Wind and solar are expected to play bigger roles in U.S. electricity generation this summer, according to the U.S. Energy Information Administration (EIA).
EIA said it expects the largest increases in U.S. electric power sector generation this summer will come from renewable energy sources as a result of new capacity additions.
EIA forecasts utility-scale solar generation between June and August 2022 will grow by 10 million MWh compared with the same period last summer, and wind generation will grow by 8 million MWh.
Forecast generation from coal and natural gas is forecast to decline by 26 million MWh this summer, although natural gas generation could increase in some electricity markets where coal supplies are constrained.
Wind and solar power electric-generating capacity has been growing steadily in recent years. EIA estimates that by June 1 the U.S. electric power sector will have 65 GW of utility-scale solar-generating capacity, a 31% increase in solar capacity since June 2021. Almost one-third of this new solar capacity has been built in the Texas electricity market. The electric power sector will also have an estimated 138 GW of wind capacity online this June, a 12% increase from last June.
Along with growth in renewables capacity, EIA said an additional 6 GW of new natural gas combined-cycle generating capacity could come online by June, up 2% from last summer. Despite this, natural gas-fired electricity generation at the national level will be slightly (1.3%) lower than last summer, EIA said.

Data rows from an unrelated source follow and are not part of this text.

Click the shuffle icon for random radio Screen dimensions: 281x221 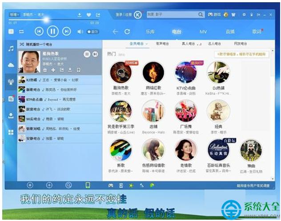click(x=22, y=45)
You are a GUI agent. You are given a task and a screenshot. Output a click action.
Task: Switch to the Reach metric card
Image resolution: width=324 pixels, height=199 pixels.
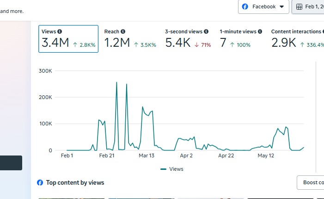point(130,39)
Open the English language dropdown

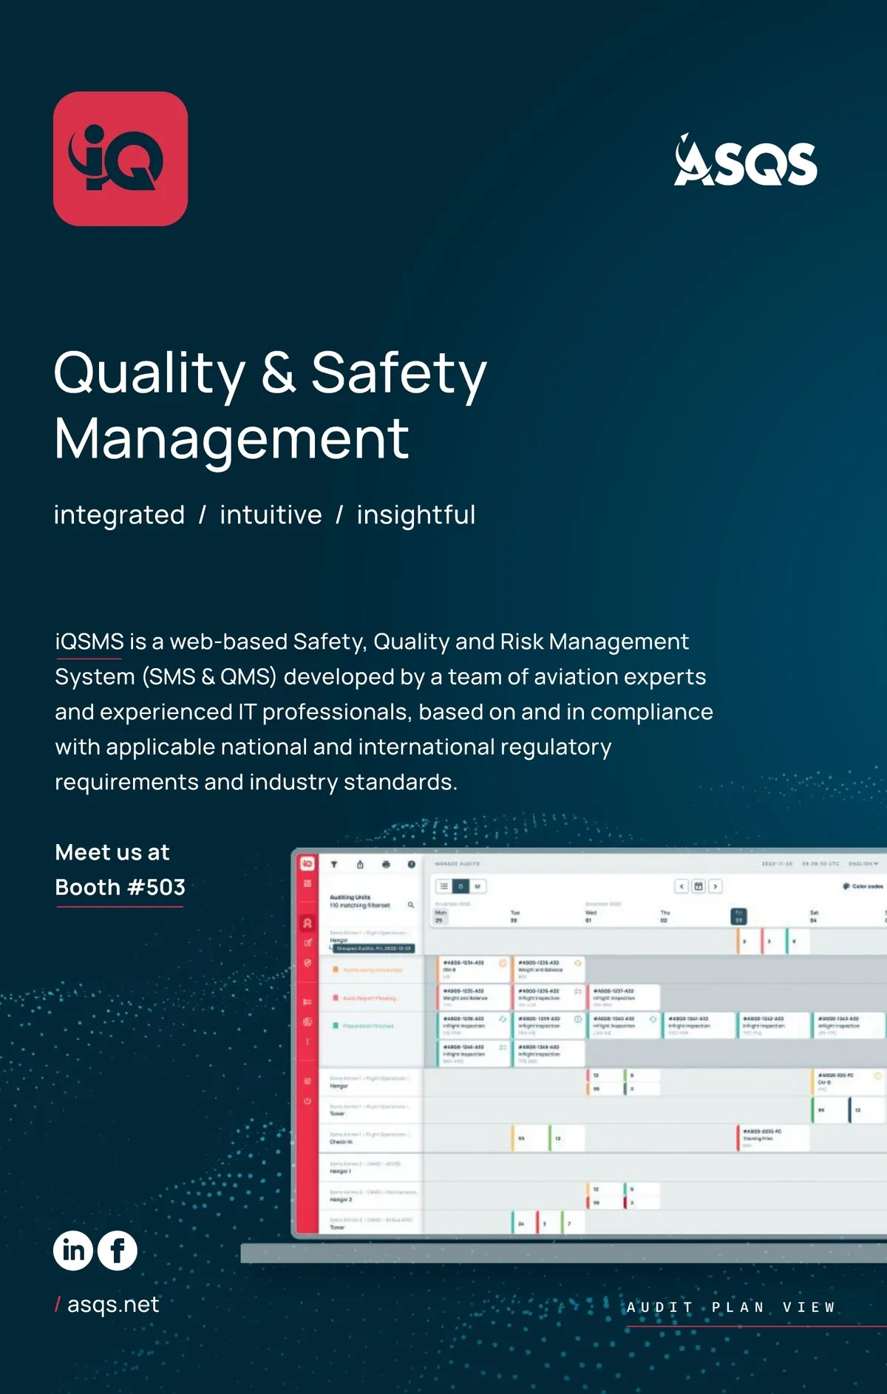pos(863,863)
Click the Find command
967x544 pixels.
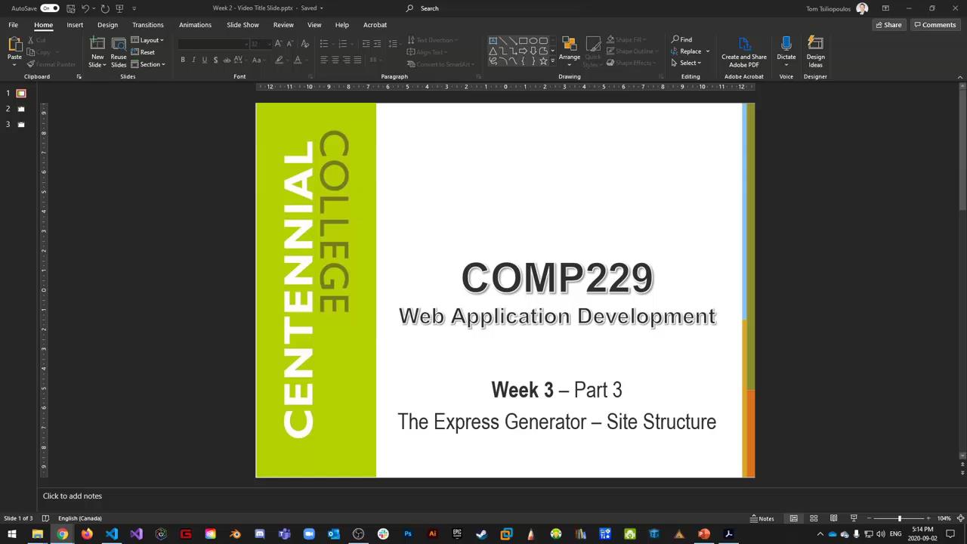684,39
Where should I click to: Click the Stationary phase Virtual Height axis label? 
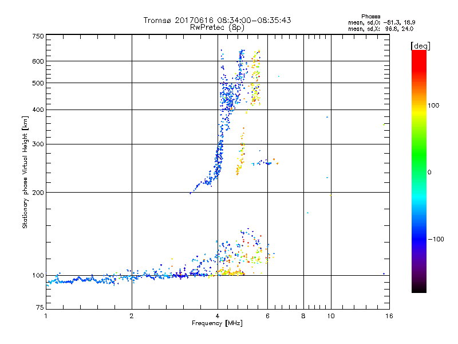25,173
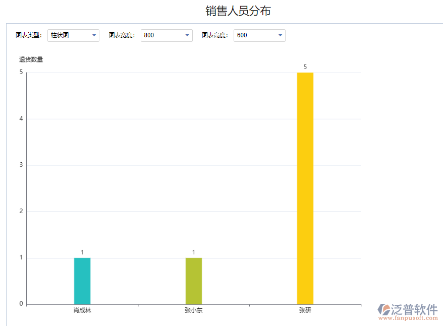Image resolution: width=443 pixels, height=326 pixels.
Task: Click the x-axis label 张研
Action: coord(306,310)
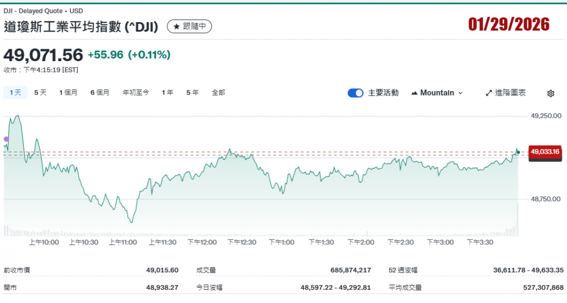Image resolution: width=567 pixels, height=303 pixels.
Task: Switch the chart to 1年 range
Action: pyautogui.click(x=167, y=92)
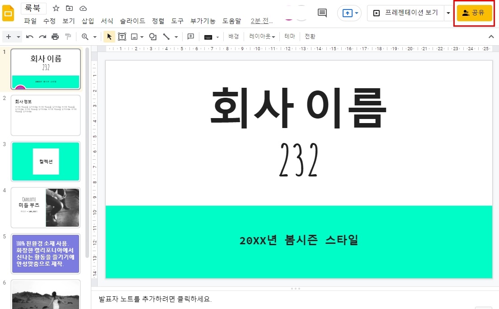The width and height of the screenshot is (499, 309).
Task: Open the comment history panel
Action: coord(322,13)
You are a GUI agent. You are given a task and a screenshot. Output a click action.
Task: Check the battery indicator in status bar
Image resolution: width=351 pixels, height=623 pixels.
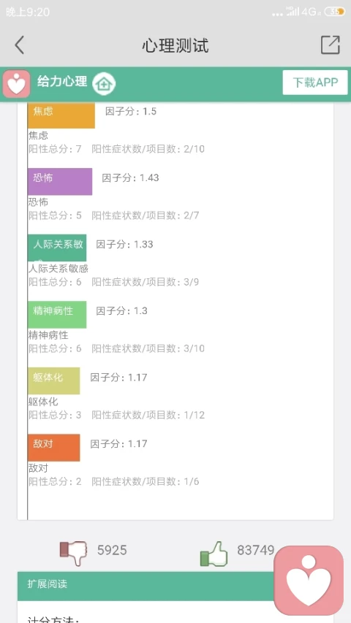pos(335,12)
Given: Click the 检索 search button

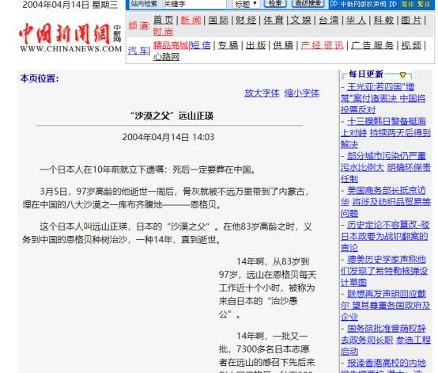Looking at the screenshot, I should tap(275, 3).
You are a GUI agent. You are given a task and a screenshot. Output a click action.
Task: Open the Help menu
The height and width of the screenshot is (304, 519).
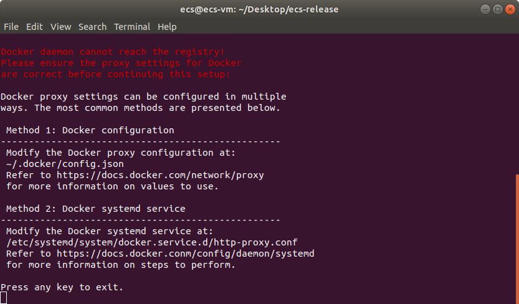[167, 27]
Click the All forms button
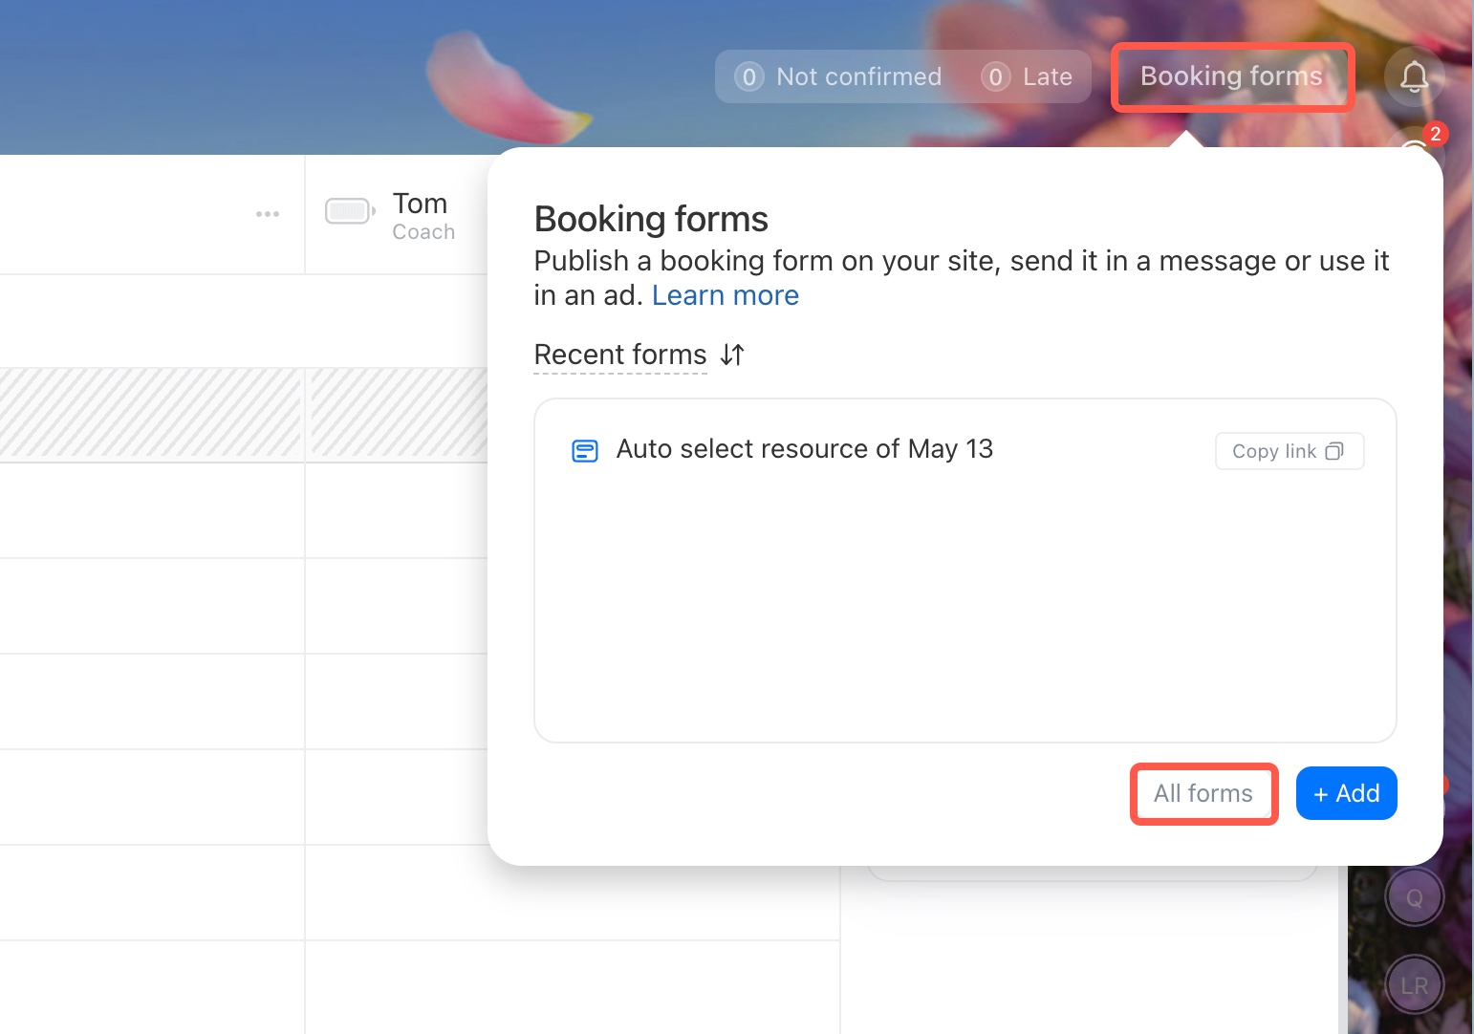The height and width of the screenshot is (1034, 1474). point(1203,793)
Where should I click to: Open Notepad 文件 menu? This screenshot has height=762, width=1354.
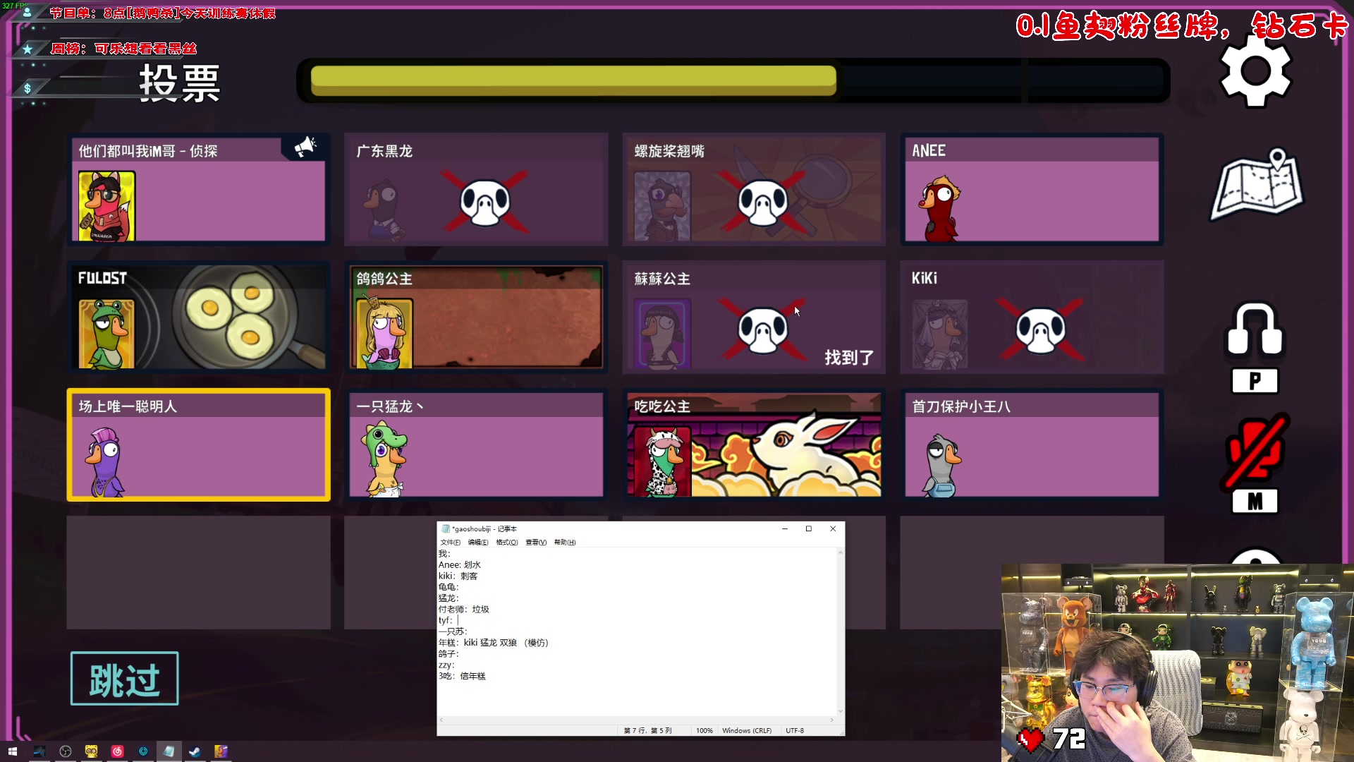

EIA forecasts the price of natural gas delivered to electric generators will average nearly $9 per million British thermal units between June and August 2022, more than double the average price last summer. The higher expected prices and growth in renewable generation will likely lead to less natural gas-fired generation in some regions of the country.
In contrast to renewables and natural gas, the electricity industry has been steadily retiring coal-fired power plants over the past decade. Between June 2021 and June 2022, the electric power sector will have retired 6 GW (2%) of U.S. coal-fired generating capacity.
In previous years, higher natural gas prices would have resulted in more coal-fired electricity generation. However, coal-fired power plants have been limited in their ability to replenish their historically low inventories in recent months as a result of mine closures, rail capacity constraints, and labor market tightness. These coal supply constraints, along with the continued retirement of generating capacity, contribute to our forecast that U.S. coal-fired generation will decline by 20 million MWh (7%) this summer.
In some regions of the country, these coal supply constraints may lead to increased natural gas-fired electricity generation despite higher natural gas prices.